DATA FOR PROCESSING>
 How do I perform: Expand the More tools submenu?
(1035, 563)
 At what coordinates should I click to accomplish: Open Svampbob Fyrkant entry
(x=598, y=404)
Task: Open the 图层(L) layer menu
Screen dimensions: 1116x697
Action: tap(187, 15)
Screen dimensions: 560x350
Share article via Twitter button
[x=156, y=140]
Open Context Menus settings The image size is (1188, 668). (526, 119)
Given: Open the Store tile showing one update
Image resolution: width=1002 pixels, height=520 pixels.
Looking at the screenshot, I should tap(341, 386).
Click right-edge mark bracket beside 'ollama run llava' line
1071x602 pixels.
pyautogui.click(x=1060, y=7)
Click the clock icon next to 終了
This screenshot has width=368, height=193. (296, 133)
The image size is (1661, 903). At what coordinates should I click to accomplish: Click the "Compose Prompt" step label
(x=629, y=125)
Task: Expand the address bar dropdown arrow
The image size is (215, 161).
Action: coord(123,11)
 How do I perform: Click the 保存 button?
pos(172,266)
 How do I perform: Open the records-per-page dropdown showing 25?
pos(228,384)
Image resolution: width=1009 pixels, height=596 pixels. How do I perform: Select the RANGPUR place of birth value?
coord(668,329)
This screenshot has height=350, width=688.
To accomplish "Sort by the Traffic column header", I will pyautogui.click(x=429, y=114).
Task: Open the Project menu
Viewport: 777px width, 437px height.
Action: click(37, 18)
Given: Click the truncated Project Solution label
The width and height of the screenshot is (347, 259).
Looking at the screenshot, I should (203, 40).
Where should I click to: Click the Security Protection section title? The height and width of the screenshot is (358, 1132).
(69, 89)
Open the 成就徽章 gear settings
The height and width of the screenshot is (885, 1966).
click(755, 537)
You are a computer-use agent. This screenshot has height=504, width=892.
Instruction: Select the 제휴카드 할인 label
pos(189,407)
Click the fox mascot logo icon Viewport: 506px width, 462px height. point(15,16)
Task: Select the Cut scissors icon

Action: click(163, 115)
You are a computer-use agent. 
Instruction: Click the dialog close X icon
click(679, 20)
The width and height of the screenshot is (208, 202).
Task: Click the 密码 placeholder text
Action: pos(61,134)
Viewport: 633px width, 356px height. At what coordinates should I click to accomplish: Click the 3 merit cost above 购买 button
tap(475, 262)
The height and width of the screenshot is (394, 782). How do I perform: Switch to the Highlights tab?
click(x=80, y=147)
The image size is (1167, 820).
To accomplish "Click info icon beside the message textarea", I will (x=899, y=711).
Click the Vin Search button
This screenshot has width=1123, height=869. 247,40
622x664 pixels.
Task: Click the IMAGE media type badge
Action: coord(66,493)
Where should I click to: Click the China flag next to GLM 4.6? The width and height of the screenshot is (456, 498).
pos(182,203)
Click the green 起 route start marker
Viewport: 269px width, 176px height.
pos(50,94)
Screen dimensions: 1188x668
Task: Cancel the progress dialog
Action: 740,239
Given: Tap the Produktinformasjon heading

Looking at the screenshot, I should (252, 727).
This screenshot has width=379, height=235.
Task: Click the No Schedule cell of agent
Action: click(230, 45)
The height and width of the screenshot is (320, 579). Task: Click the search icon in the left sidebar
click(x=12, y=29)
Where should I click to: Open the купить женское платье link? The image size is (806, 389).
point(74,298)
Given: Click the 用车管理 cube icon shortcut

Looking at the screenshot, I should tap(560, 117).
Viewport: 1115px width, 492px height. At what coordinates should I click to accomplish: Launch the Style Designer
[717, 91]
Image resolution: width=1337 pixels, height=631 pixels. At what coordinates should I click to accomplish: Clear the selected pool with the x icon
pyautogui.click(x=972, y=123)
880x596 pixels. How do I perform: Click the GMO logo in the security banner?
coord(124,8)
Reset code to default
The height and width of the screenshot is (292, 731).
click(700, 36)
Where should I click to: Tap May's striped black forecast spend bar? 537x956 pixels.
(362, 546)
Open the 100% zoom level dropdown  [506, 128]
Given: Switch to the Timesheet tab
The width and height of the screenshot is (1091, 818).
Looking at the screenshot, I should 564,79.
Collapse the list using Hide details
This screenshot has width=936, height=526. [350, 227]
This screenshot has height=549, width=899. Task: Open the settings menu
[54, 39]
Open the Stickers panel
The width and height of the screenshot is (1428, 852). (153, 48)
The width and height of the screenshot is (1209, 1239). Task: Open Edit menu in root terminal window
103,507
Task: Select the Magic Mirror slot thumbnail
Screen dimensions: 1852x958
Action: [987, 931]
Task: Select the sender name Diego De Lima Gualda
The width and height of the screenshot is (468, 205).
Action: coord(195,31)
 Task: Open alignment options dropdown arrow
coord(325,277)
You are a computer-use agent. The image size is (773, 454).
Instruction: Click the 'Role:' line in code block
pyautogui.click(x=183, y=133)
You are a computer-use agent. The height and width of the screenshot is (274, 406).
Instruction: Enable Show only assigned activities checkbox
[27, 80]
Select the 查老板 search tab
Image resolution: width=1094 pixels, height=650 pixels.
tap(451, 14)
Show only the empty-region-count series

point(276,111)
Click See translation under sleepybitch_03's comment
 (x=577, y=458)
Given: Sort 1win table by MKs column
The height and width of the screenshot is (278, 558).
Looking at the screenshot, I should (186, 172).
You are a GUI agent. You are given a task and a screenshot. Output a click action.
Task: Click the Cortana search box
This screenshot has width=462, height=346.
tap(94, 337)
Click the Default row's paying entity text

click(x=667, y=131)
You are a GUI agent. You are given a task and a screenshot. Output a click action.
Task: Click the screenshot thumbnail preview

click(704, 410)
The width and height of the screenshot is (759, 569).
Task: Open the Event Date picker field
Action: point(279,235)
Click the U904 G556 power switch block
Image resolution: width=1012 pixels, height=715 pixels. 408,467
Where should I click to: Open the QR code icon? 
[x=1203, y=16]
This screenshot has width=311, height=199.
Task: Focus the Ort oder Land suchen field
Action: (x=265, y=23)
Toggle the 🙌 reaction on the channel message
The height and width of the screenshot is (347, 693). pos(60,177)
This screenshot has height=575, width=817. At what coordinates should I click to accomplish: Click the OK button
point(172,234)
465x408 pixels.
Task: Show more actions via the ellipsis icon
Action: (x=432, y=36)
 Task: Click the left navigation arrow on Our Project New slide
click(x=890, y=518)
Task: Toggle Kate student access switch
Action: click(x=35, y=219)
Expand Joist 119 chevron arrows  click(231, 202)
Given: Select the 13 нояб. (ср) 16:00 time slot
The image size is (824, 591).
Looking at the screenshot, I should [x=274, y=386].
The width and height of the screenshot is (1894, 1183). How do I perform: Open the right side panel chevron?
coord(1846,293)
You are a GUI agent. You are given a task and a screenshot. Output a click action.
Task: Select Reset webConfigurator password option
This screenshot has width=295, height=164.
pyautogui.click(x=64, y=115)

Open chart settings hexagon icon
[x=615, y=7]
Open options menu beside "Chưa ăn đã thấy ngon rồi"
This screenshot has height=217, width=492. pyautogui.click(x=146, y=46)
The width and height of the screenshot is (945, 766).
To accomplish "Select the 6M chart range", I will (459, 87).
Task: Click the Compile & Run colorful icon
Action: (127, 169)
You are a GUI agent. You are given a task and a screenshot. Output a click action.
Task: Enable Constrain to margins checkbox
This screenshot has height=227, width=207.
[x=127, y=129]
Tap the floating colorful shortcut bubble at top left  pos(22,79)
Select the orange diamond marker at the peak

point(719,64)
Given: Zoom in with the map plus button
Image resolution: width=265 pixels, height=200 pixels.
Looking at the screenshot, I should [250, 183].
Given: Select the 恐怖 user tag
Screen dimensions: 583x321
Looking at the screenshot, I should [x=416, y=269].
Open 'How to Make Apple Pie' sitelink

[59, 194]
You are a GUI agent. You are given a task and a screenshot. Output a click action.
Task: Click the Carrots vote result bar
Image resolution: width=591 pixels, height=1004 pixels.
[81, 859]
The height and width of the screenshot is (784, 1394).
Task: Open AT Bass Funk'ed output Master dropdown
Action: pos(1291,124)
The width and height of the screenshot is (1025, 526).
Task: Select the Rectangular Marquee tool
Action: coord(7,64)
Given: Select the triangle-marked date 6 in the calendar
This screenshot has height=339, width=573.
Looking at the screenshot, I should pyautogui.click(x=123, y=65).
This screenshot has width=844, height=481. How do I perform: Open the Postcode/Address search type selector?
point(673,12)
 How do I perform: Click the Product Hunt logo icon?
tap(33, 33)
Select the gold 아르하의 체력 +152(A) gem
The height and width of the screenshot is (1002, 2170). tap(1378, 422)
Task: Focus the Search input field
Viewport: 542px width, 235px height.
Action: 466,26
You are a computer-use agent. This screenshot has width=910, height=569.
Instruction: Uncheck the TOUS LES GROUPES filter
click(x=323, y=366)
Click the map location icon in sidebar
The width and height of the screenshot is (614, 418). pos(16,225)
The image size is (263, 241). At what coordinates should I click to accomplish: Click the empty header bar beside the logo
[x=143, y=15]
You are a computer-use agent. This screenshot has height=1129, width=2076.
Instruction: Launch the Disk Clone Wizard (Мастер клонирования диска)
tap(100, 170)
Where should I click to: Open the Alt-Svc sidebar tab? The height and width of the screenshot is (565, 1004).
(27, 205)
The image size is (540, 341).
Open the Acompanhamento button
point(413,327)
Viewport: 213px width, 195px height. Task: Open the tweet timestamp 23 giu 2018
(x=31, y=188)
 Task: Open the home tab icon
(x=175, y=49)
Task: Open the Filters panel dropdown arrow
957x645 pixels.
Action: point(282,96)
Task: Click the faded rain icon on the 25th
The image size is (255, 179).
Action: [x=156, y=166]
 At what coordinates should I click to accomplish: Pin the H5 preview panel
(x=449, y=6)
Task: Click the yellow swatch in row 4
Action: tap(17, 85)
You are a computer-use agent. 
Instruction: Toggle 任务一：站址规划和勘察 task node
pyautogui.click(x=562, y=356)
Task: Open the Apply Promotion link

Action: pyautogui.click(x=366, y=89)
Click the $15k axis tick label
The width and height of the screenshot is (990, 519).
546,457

TASK DESCRIPTION> Reproduce without any change the part of the entries above that opens with the line containing "Task: Expand the address bar dropdown arrow" and closes with the line containing "coord(668,329)".

REPLY TO THE TASK>
Task: Expand the address bar dropdown arrow
The image size is (215, 161).
Action: coord(123,11)
 How do I perform: Click the 保存 button?
pos(172,266)
 How do I perform: Open the records-per-page dropdown showing 25?
pos(228,384)
Image resolution: width=1009 pixels, height=596 pixels. How do I perform: Select the RANGPUR place of birth value?
coord(668,329)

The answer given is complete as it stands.